» PROBLEM DESCRIPTION: Copy only what runs from the line containing "Task: Click the EU flag beside 0.97 EUR" through the end of the material below, line for line, with both ends included.
※
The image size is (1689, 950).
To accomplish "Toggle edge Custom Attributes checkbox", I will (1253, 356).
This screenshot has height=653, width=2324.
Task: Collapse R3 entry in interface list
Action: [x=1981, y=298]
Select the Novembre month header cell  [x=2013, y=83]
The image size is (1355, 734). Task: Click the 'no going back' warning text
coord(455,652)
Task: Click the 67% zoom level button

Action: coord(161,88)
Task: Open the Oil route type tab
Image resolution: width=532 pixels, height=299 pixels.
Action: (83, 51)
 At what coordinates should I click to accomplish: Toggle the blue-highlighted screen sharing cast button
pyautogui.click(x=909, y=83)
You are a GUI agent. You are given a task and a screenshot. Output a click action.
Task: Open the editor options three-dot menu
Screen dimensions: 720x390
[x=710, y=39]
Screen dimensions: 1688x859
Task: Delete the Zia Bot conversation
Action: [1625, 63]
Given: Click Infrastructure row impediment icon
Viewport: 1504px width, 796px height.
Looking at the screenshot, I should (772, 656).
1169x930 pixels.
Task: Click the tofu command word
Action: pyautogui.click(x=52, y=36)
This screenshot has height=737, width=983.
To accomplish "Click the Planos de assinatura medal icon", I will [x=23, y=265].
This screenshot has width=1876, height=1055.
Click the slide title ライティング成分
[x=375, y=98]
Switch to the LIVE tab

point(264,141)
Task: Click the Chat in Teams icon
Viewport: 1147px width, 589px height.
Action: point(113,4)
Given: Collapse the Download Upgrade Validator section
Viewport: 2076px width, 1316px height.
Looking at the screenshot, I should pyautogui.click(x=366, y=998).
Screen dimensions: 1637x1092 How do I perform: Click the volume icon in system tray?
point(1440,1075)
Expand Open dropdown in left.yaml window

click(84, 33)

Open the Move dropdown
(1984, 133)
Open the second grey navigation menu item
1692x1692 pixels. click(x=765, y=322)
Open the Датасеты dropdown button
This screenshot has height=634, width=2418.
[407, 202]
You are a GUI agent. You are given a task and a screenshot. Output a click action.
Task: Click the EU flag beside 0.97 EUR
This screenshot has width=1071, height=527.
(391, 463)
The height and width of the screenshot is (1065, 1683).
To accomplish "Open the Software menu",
※
» ANSWER TO THIS TASK:
Task: Click the EU flag beside 0.97 EUR
This screenshot has width=1071, height=527.
(391, 463)
The height and width of the screenshot is (1065, 1683).
To accomplish "Open the Software menu",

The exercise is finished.